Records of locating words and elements
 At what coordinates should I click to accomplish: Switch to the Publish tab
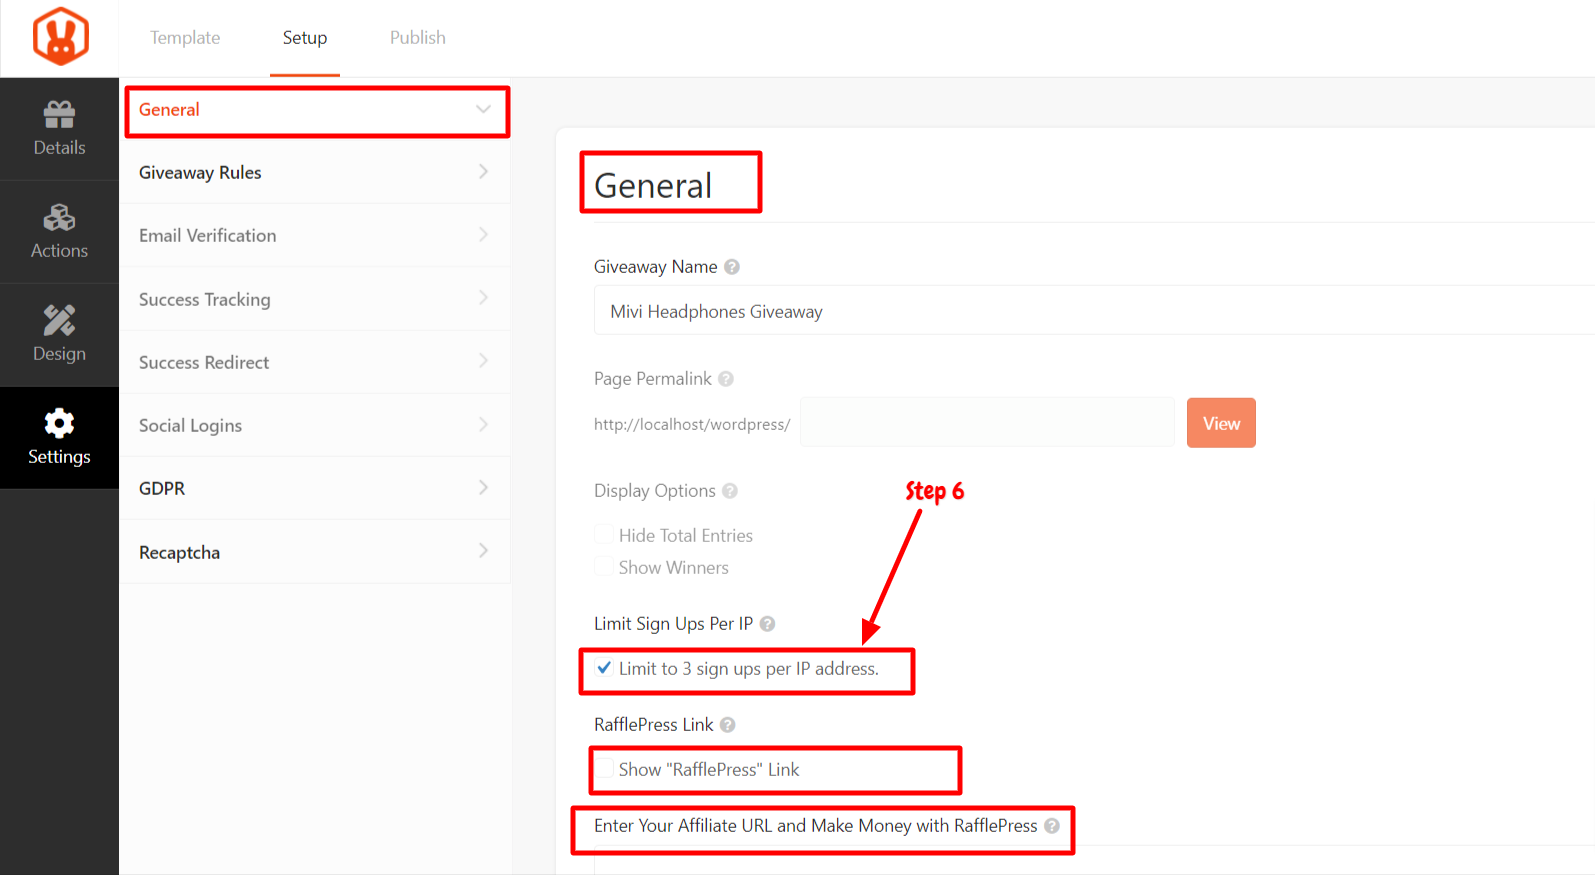click(x=418, y=37)
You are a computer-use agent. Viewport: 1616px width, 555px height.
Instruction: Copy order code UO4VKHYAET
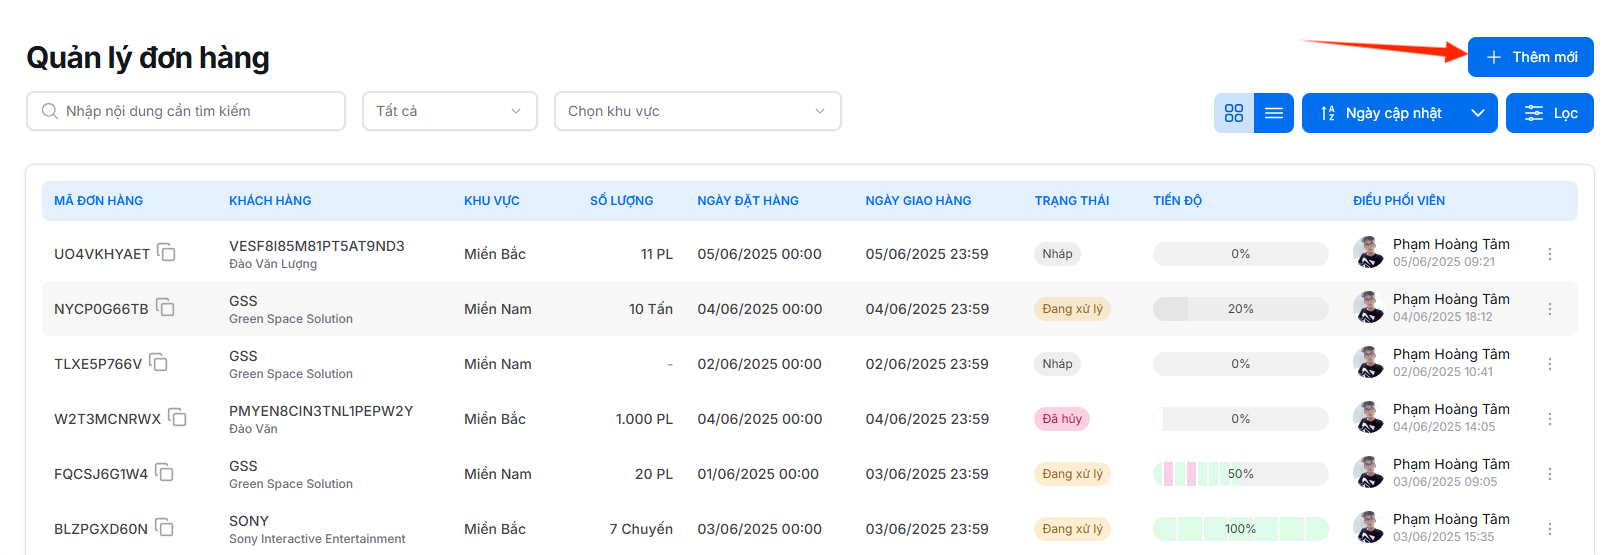point(167,253)
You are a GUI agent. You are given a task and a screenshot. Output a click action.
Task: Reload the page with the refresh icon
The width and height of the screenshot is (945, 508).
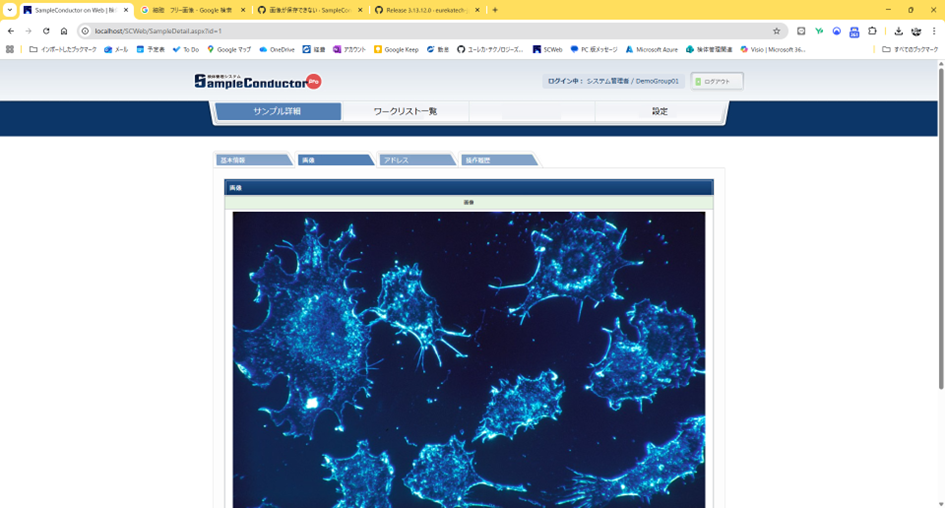pos(46,31)
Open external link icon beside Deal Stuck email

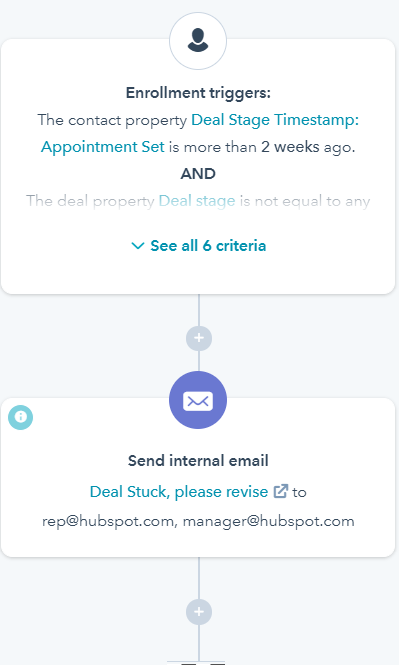(280, 491)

§ **What is asked**
Please count the lines of the records above that contain the string "screenshot", treating uppercase and lowercase as different, and give only the number.

§ **Finished task**
2